Task details: Retype exactly the lines of the listing below from the one with "The width and height of the screenshot is (448, 496)." through the last, both included, and leave every picture out.

+++

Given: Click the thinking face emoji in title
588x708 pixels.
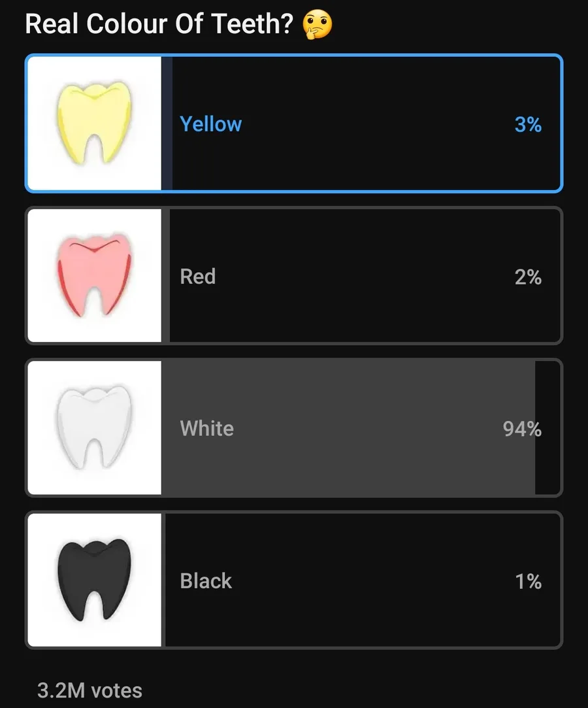Looking at the screenshot, I should click(318, 24).
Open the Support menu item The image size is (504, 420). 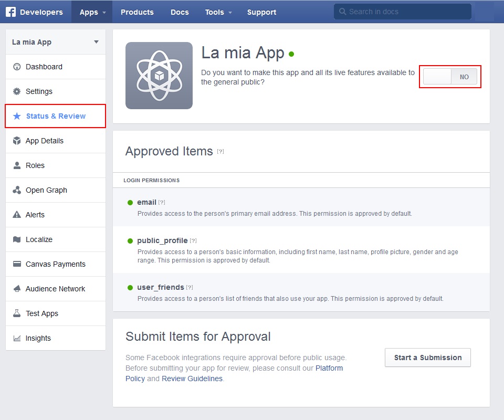261,12

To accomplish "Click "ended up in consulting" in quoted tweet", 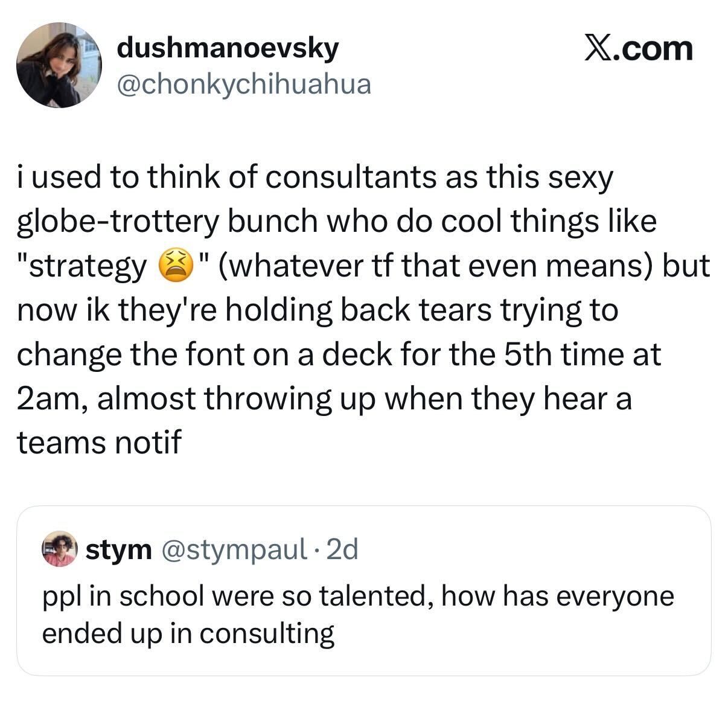I will pos(188,634).
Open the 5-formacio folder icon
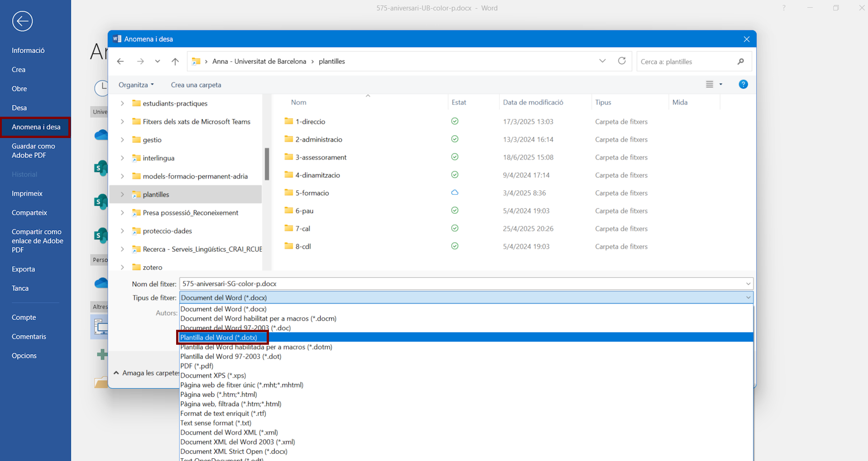The image size is (868, 461). coord(288,193)
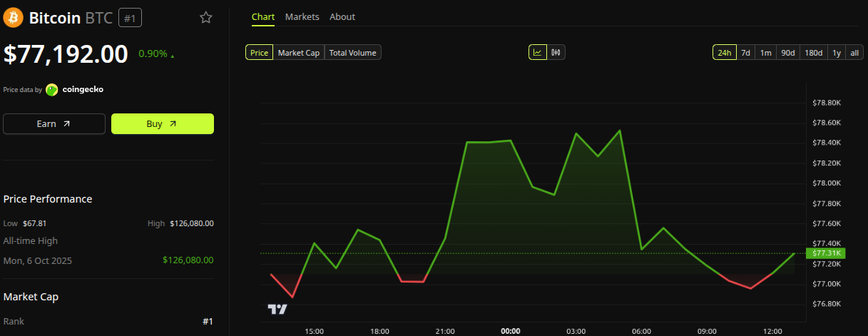Switch to line chart view icon
This screenshot has width=868, height=336.
tap(538, 52)
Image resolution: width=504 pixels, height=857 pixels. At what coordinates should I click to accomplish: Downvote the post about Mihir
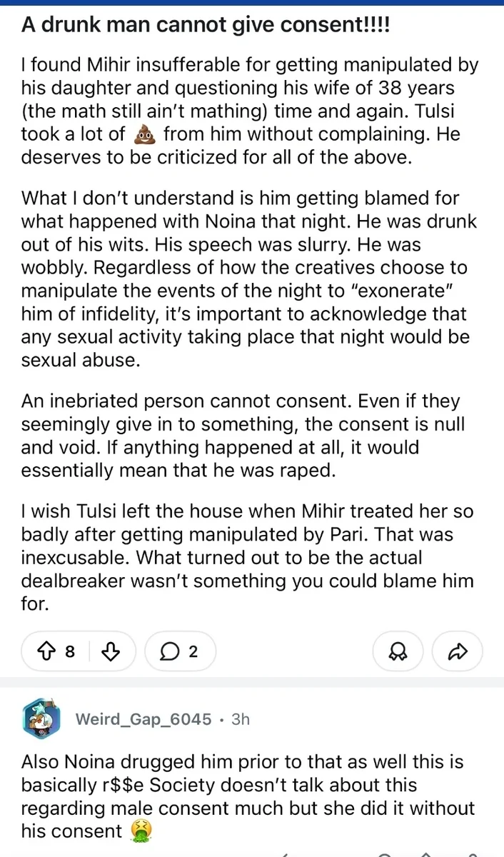(x=110, y=651)
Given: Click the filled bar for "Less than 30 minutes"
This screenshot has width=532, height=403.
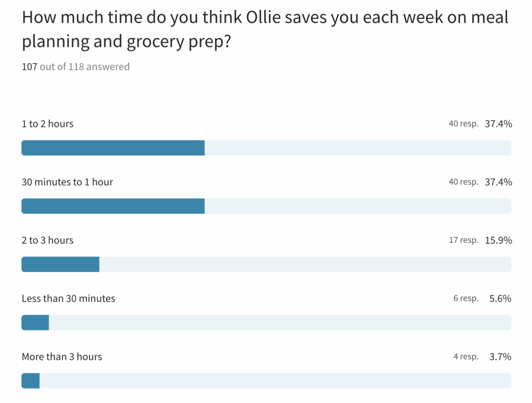Looking at the screenshot, I should tap(35, 323).
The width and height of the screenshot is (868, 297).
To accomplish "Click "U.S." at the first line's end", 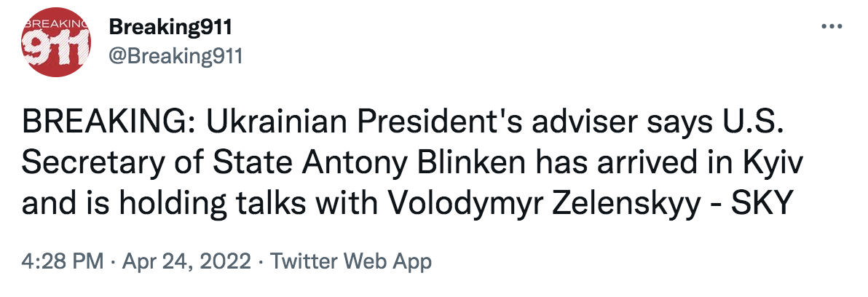I will 760,125.
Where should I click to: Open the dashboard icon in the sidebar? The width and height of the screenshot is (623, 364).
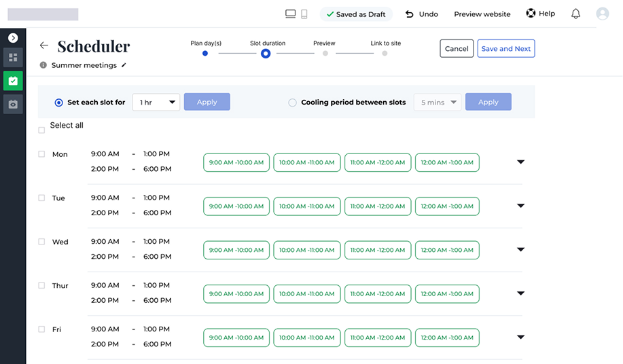tap(13, 58)
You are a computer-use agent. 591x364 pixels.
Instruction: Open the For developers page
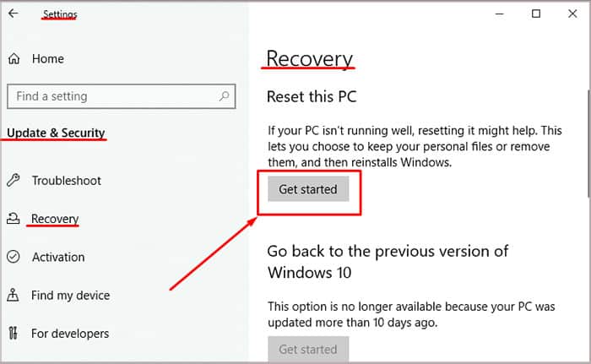pyautogui.click(x=69, y=334)
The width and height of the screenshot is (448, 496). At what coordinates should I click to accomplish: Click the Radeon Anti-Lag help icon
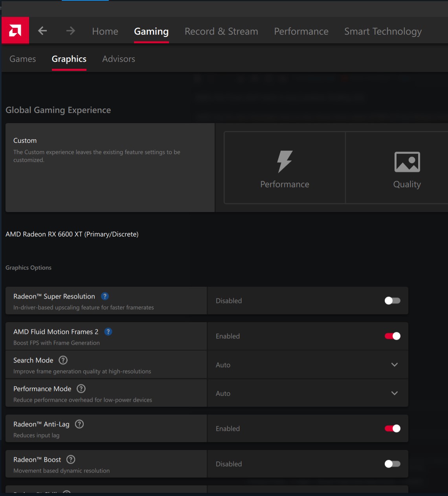point(79,424)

+++

The completed task:
The width and height of the screenshot is (448, 496). At what coordinates should I click to accomplish: Click the Radeon Anti-Lag help icon
point(79,424)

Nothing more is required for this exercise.